# Front pocket/rear pocket



## Packard (Aug 24, 2010)

I did a search and did not find this topic. So here goes.

For a pocketable weapon, do you carry in the front pocket or rear pocket? And why? (Also, what weapon do you pocket?) 

What holster do you use? (links are nice).


----------



## Fdesantis3 (Jul 3, 2010)

I carry a Kel-Tek p32 in my back pocket. I have a Hedley holster which is made for the back pocket, and made to print like a wallet. Very accessable and very comfortable. I also have a j-frame revolver in a blackhawk pocket holster. It's perfect for pocket carry in my jacket as the weather cools. I've tried front pocket carry but I don't like it. I prefer rear pocket because that's what's best for me. Your mileage may vary. Good luck.


----------



## Tuefelhunden (Nov 20, 2006)

Dumb question (mine not the OP) but doesn't sitting on a polymer framed mini gun put undo stress on it? I'd be afraid I would crack or crush it. My LCP would fit really well in a rear pocket but I have never tried the method due to that concern. Makes sense as a good spot to carry considering a hold up situation reaching back to ones wallet pocket and producing the gun instead of a wallet would be a good strategic surprise. Perhaps I don't give the polymer frame enough credit for strength.


----------



## HAGEN (Jul 14, 2010)

*Pocket Carry*

Front Pocket
Colt Pocket Lite 380 or S&W Airweight 38


----------



## ksblazer (Sep 18, 2010)

I have front pocket carried the following

Beretta Mod 21A
NAA 1 5/8th .22 mag mini revolver
Taurus Mod 85


----------



## MitchellB (Aug 14, 2010)

■ Dataset:

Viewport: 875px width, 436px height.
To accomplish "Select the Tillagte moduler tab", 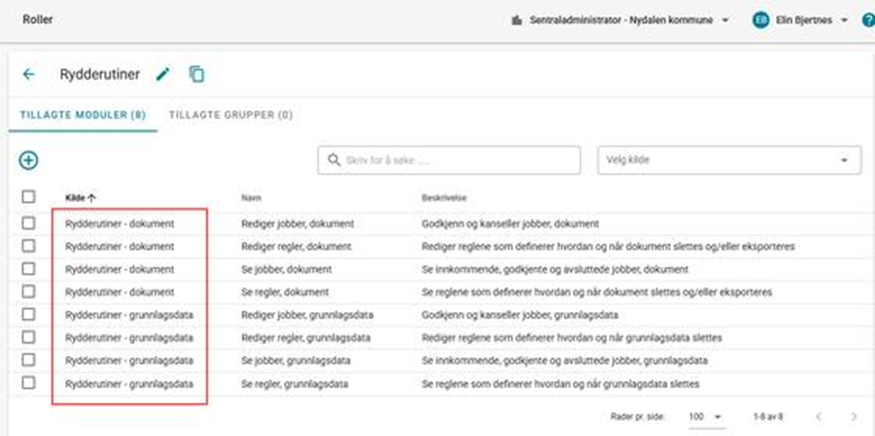I will tap(83, 115).
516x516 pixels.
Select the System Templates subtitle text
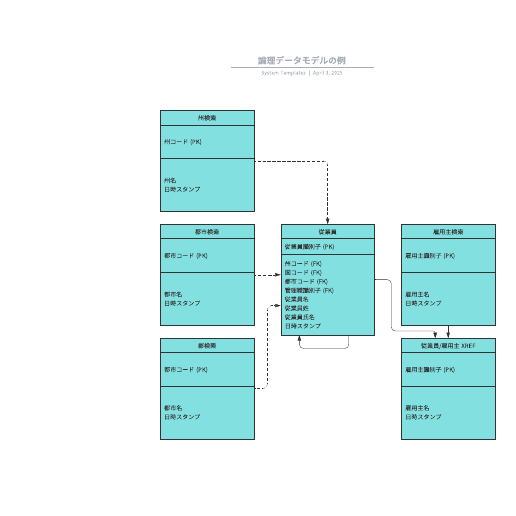click(283, 73)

■ Stated task 1:
Write out the part of the pocket carry thread that opens with the words containing "## Tuefelhunden (Nov" and closes with "(Jul 14, 2010)".
■ Stated task 2:
Answer these questions from the pocket carry thread:
(a) What brand of holster does Fdesantis3 use for the back pocket?
(b) Which gun does Tuefelhunden say would fit really well in a rear pocket?
(c) Which two guns does HAGEN list under front pocket carry?
■ Stated task 3:
List every poster name that appears as a heading in the pocket carry thread.
The records are separate material from the pocket carry thread.

■ Exercise result 1:
## Tuefelhunden (Nov 20, 2006)

Dumb question (mine not the OP) but doesn't sitting on a polymer framed mini gun put undo stress on it? I'd be afraid I would crack or crush it. My LCP would fit really well in a rear pocket but I have never tried the method due to that concern. Makes sense as a good spot to carry considering a hold up situation reaching back to ones wallet pocket and producing the gun instead of a wallet would be a good strategic surprise. Perhaps I don't give the polymer frame enough credit for strength.


----------



## HAGEN (Jul 14, 2010)

■ Exercise result 2:
(a) Hedley
(b) An LCP
(c) A Colt Pocket Lite 380 or an S&W Airweight 38

■ Exercise result 3:
Packard
Fdesantis3
Tuefelhunden
HAGEN
ksblazer
MitchellB